Written problem a: Please pick out every line of the records below that contains the word "height", and copy each one.

--- Start of Provided passage ---

6d    Greek hero accordingly besieges eastern borders of Syracuse (7)
{THESEUS} – A word for ‘accordingly’ or ‘so’ goes round (besieges) the abbreviation for East(ern) and the outer letters (borders) of SyracusE.

7d    Drink in mixture (4-4)
{HOME-BREW} – A type of alcoholic drink (referring to where and how it was made) is a charade of a word for ‘in’ (as opposed to being out of the house) and a word for a mixture or infusion.

8d    Number refuse to accept Catholic inclination (8)
{TENDENCY} – A particular number (written out as a word) followed by a synonym of ‘to refuse (someone something)’ taking in a one-letter abbreviation for ‘Catholic’.

14d    Spooner’s dog advice cheers (6-3)
{TOODLE-PIP} – A breed of dog followed by a word for a bit of advice, when Spoonerised, give a phrase meaning ‘cheers’ or goodbye.

15d    Designed pan shot through with carbon, gold and copper as receptacle for fruit (5-3)
{ACORN-CUP} – An anagram (‘designed’) of PAN is interspersed at different points (‘shot through’) with, in turn, the chemical symbol for carbon, the two-letter heraldic word for gold and the chemical symbol for copper.

16d    Proof of empty dialogue in show (8)
{EVIDENCE} – The outer letters of (empty) DialoguE go inside a verb meaning ‘to show’ (as in to exhibit certain traits or characteristics).

17d    Could it prevent a sort of tainted love being embraced? (8)
{ANTIDOTE} – An anagram of (sort of) TAINTED containing the letter denoted by ‘love’. (The solution is a cure for poisoning that punningly suggests a prophylactic against infatuation.)

--- End of Provided passage ---
--- Start of Records to process ---

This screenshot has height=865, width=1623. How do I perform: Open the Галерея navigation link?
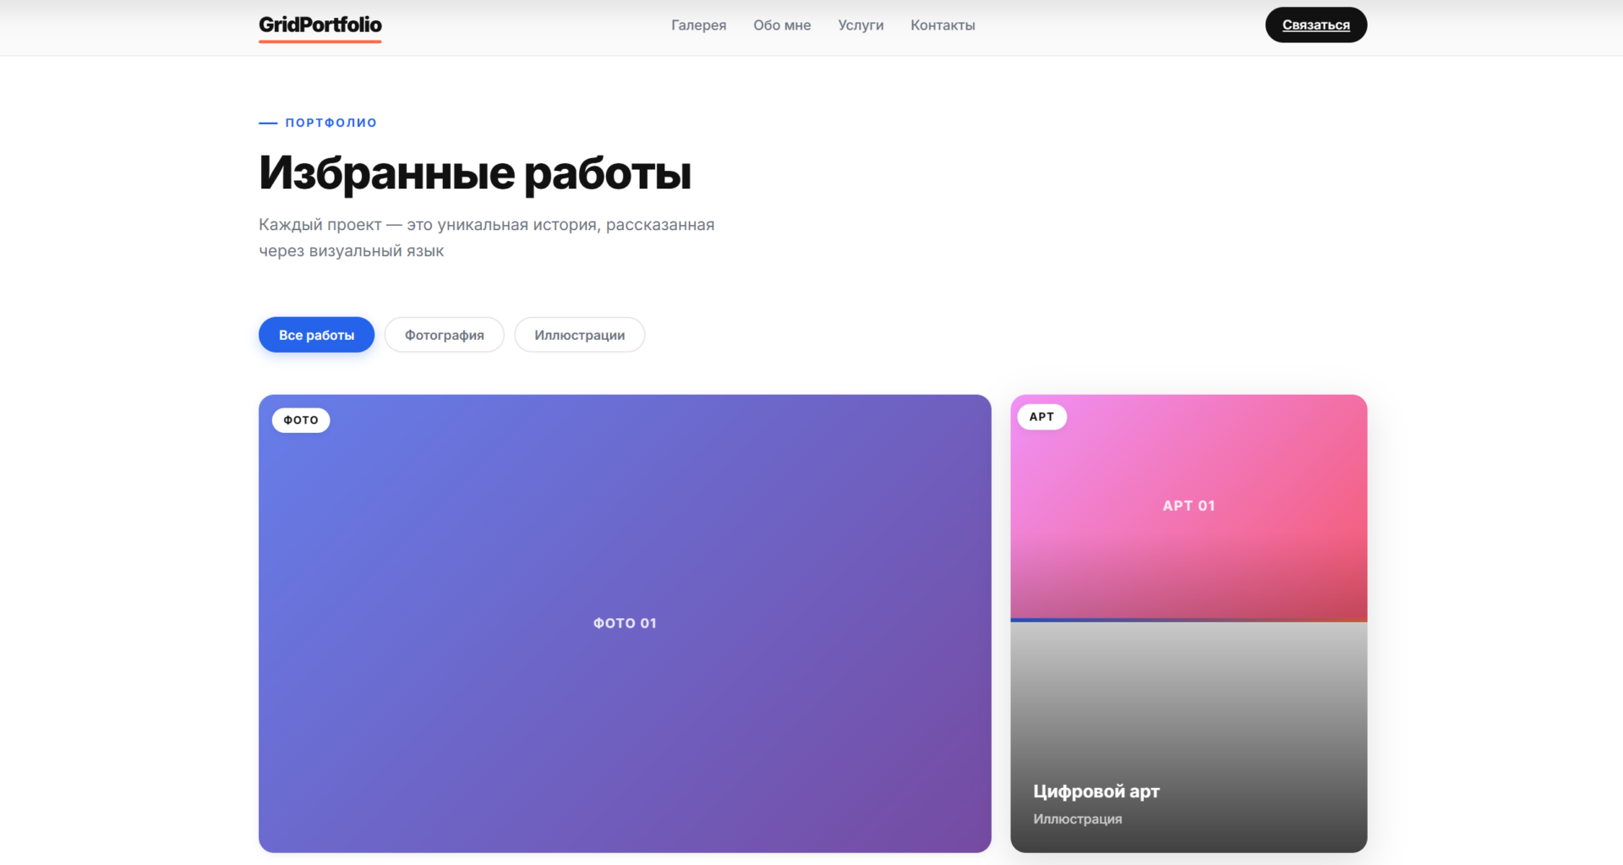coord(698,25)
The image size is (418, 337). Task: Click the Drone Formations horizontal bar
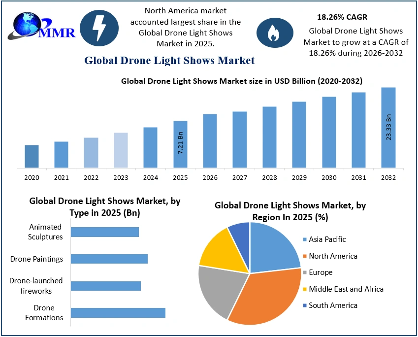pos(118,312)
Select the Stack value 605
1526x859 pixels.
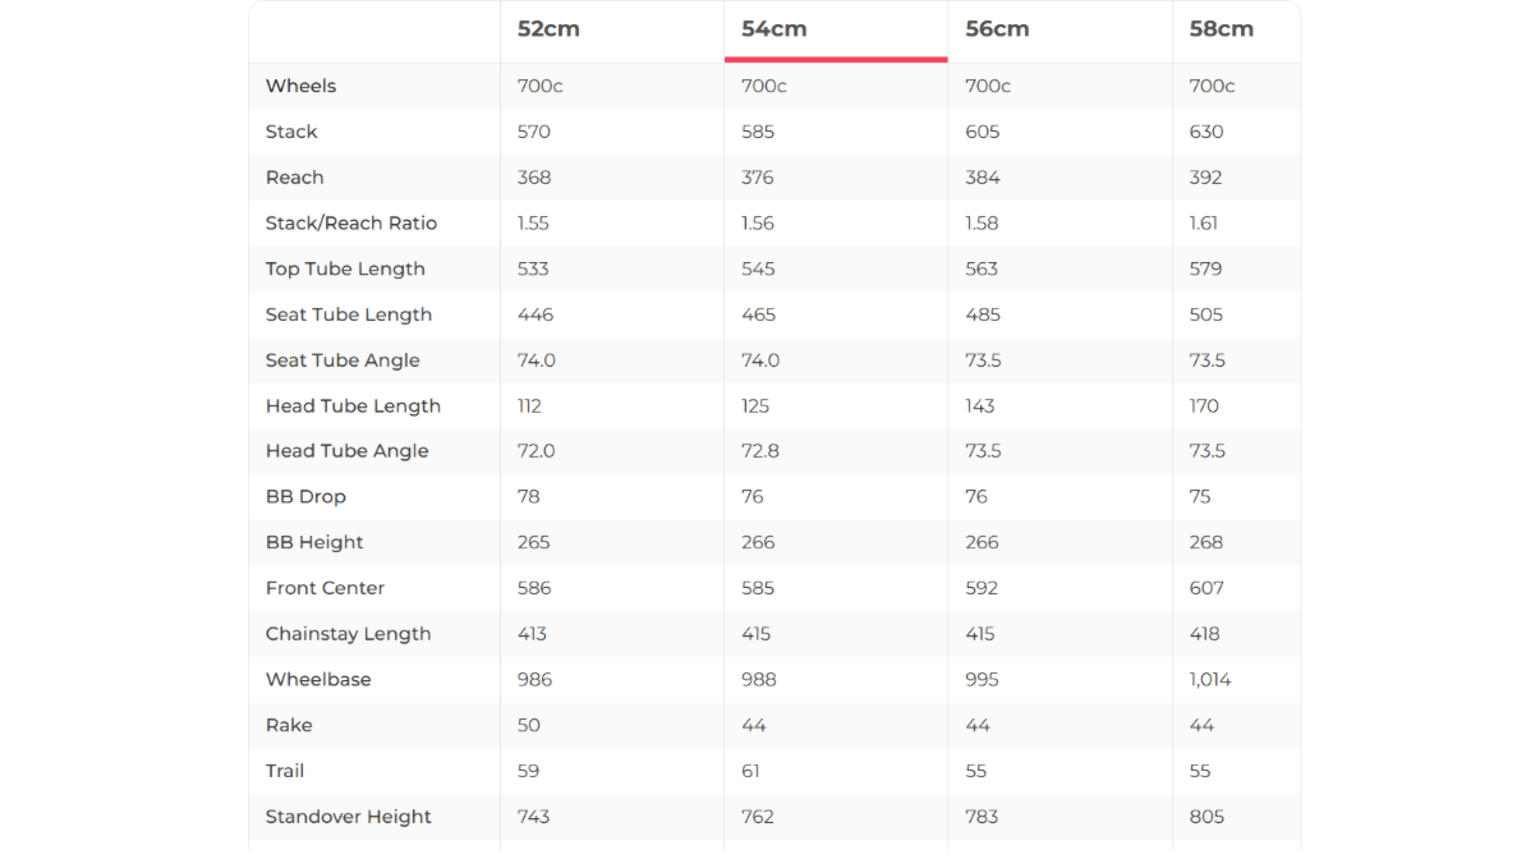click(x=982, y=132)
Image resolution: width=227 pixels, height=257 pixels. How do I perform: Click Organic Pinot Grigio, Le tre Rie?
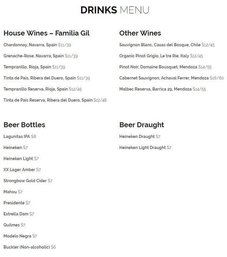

--- End of Records to process ---

Written problem b: According to the crossword hints, what does the solution ANTIDOTE punningly suggest?

Expected answer a:
This screenshot has height=865, width=1623. How do I perform: Open the Галерея navigation link?
Image resolution: width=227 pixels, height=257 pixels. How do I perform: Click Organic Pinot Grigio, Le tre Rie?

Expected answer b: A prophylactic against infatuation.